[Data extract start]

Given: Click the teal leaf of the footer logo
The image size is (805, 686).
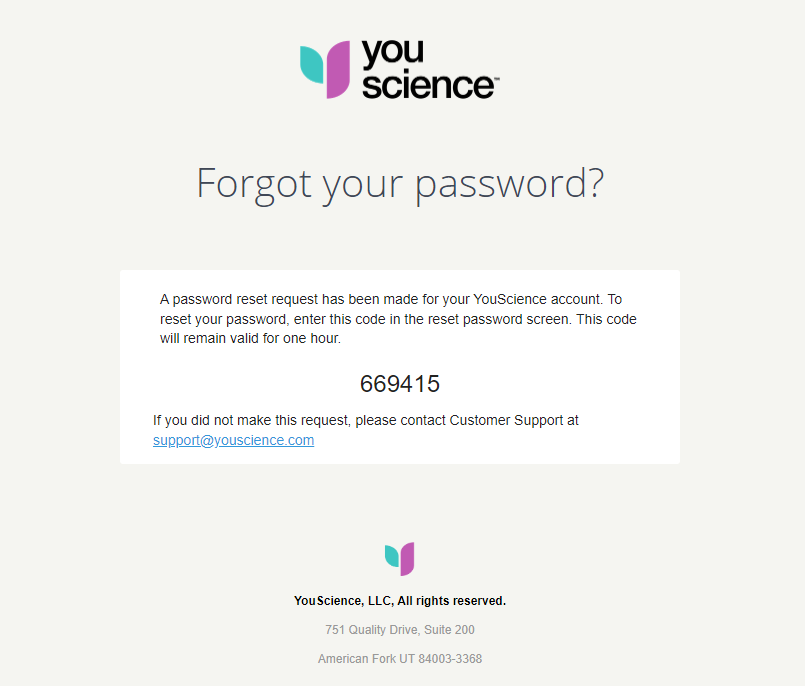Looking at the screenshot, I should point(392,554).
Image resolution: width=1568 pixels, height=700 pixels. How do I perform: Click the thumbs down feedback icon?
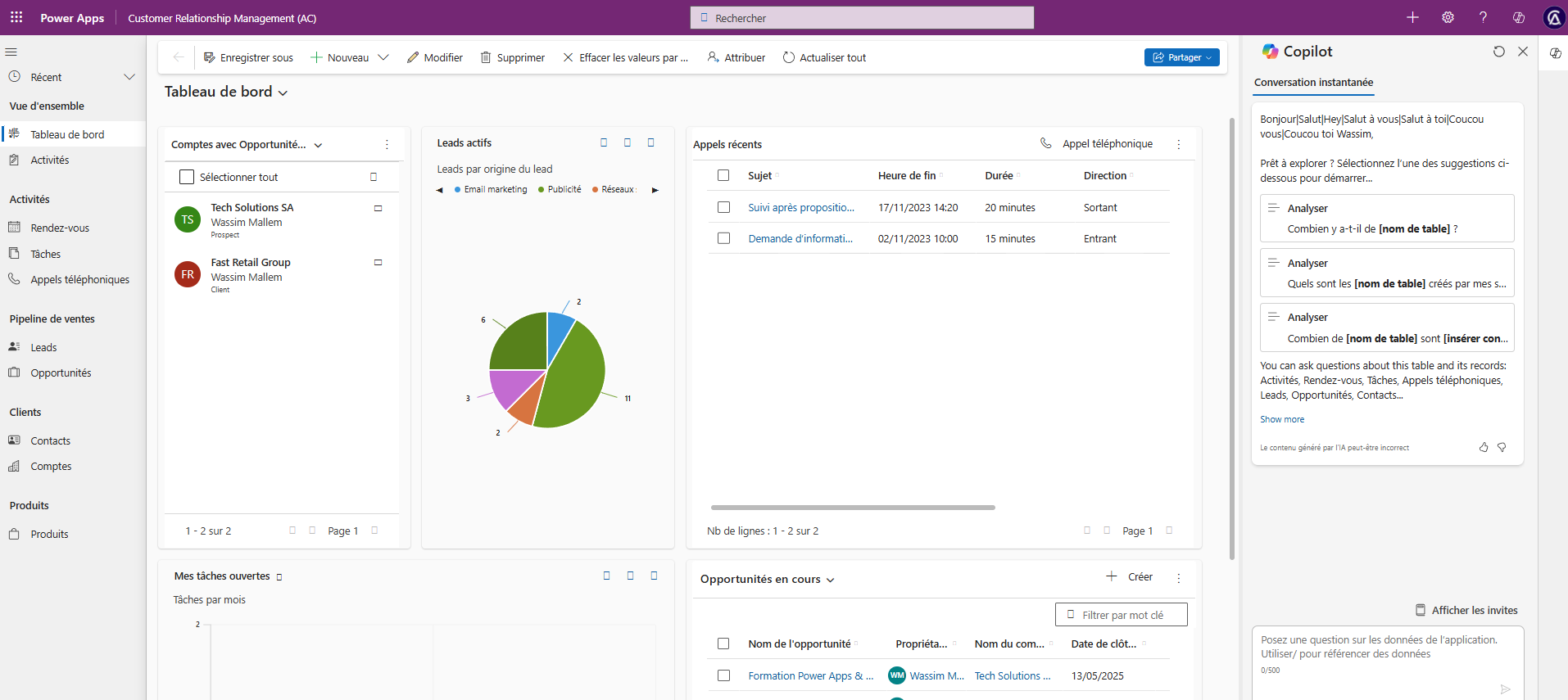pyautogui.click(x=1502, y=448)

[Data extract end]

# Exercise aim
Convert the entries above into a two-column CSV with the header columns "query" and "response". Give one row per entry, with its text in the first column and its answer in the second, each in a single quoted field with line breaks replaced by spaces, and leave out the pictures.

# Solution
query,response
"Given: Click the teal leaf of the footer logo The image size is (805, 686).","Looking at the screenshot, I should point(392,554)."
"Image resolution: width=1568 pixels, height=700 pixels. How do I perform: Click the thumbs down feedback icon?","pyautogui.click(x=1502, y=448)"